Problem to work on: Every line of the records below from the line with "Image resolution: width=587" up to and including the line with "Task: Remove the Idiomas field row" must be reproduced exactly, and no line outside that range.

[Dataset items]
BEGIN

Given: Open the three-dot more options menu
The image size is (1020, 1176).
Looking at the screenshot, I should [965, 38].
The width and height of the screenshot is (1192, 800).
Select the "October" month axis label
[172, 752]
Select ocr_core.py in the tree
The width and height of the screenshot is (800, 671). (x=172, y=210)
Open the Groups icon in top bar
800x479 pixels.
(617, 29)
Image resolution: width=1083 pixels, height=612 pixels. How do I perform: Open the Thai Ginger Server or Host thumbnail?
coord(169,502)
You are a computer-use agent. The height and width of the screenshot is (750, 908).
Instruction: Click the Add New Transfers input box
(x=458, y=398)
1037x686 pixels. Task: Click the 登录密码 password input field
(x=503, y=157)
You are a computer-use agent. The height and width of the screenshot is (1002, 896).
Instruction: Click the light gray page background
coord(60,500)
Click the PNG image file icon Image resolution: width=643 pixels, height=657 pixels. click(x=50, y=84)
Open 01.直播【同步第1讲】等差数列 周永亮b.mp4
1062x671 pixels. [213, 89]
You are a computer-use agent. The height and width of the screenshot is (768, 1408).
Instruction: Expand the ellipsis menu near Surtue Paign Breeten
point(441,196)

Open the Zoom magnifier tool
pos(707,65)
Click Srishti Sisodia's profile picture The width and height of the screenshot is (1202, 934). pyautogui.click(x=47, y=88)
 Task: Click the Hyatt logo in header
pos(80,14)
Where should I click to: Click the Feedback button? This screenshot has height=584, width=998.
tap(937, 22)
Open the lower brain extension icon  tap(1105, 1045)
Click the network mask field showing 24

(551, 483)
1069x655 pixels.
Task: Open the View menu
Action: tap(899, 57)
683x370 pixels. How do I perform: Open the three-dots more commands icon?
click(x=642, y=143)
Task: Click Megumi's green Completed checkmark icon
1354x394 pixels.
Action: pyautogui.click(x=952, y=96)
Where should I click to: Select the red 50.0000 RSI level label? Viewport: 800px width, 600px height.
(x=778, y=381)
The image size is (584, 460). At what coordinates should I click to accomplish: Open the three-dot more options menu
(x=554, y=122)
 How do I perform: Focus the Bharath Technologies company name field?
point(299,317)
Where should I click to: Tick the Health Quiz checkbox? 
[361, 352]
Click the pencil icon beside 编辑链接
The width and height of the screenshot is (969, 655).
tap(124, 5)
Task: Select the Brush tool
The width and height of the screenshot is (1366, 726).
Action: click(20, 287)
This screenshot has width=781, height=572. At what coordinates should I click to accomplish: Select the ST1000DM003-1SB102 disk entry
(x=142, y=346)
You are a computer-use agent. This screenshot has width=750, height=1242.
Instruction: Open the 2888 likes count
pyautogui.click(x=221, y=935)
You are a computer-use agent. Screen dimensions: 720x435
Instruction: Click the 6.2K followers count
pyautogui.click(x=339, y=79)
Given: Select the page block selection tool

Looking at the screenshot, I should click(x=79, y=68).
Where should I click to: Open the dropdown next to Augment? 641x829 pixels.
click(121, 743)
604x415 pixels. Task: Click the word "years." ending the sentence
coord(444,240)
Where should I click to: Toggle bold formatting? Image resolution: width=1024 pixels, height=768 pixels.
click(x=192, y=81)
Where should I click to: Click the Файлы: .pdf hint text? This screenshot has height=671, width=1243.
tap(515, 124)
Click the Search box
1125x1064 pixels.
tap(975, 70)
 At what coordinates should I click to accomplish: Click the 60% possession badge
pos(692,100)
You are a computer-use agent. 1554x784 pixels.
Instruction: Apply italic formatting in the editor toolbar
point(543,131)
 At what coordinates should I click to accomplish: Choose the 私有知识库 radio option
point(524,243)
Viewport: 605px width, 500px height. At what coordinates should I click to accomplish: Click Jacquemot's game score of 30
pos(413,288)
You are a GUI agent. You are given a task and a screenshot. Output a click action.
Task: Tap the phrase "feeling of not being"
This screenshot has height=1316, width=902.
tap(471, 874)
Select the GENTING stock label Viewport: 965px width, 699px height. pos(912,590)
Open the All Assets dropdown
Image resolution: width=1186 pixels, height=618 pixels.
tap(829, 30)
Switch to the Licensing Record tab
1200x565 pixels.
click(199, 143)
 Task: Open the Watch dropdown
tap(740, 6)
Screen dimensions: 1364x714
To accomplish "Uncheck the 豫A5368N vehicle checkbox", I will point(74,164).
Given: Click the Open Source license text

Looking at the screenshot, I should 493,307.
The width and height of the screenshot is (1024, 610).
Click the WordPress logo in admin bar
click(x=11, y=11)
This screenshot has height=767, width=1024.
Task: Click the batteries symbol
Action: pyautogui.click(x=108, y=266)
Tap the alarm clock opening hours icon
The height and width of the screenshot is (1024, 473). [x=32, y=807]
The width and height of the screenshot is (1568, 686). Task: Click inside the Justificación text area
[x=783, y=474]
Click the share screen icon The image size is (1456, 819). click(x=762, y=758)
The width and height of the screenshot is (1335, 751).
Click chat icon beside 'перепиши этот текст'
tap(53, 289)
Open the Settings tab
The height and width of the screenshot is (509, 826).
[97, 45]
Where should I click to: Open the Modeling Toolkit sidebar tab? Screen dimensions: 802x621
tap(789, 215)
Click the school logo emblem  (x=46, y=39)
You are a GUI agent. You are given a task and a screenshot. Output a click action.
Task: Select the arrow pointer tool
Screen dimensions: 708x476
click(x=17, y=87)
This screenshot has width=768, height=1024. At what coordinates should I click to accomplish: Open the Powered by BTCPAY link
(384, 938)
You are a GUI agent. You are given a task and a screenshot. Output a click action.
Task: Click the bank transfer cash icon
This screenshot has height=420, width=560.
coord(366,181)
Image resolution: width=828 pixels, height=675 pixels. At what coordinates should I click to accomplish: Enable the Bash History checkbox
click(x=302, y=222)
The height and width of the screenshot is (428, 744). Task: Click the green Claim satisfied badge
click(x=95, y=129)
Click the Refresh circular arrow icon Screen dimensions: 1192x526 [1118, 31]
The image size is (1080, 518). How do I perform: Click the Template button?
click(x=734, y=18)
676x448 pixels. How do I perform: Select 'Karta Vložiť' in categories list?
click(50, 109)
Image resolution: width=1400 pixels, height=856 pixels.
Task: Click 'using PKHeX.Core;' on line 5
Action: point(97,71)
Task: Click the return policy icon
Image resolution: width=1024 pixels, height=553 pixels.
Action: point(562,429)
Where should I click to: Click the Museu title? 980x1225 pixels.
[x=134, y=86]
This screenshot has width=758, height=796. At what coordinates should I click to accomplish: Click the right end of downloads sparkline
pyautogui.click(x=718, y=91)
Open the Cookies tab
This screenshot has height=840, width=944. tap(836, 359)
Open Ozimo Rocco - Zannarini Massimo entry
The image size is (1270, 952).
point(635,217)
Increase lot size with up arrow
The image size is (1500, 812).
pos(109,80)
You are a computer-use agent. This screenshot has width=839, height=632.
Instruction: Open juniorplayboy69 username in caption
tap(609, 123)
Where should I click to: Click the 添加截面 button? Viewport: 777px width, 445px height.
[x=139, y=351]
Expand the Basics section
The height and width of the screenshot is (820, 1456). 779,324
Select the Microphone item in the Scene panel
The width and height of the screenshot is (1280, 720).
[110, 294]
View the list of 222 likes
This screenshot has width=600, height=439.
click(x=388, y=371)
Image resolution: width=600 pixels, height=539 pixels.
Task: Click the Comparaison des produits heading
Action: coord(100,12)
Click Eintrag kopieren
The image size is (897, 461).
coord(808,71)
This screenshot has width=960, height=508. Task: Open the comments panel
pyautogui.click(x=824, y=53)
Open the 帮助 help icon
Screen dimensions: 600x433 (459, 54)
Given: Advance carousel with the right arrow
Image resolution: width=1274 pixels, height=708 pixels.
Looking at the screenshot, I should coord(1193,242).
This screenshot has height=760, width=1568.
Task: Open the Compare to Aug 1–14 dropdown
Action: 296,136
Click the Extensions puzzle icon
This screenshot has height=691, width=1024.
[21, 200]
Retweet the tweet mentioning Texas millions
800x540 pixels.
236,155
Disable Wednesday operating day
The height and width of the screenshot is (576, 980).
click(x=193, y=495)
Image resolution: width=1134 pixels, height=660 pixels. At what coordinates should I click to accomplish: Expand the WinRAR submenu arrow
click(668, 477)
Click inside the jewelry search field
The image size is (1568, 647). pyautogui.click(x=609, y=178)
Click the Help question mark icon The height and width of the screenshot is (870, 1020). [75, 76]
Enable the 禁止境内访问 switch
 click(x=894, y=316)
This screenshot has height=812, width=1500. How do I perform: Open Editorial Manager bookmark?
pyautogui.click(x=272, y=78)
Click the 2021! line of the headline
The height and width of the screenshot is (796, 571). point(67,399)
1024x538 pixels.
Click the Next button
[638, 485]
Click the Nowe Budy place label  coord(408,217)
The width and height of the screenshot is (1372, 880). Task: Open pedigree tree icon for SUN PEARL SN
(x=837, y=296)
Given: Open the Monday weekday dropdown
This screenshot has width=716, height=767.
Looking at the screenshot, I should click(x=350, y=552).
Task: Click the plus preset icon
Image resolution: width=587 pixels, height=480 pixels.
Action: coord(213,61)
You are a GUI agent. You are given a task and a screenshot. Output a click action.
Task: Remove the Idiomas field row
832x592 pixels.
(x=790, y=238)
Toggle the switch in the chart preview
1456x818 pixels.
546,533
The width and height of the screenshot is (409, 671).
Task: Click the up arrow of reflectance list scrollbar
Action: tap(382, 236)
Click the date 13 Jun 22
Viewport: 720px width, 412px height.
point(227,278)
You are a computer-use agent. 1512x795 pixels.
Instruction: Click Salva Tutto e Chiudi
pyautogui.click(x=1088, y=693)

END

Reply to the task:
Image resolution: width=587 pixels, height=480 pixels.
Action: coord(213,61)
You are a GUI agent. You are given a task and a screenshot. Output a click action.
Task: Remove the Idiomas field row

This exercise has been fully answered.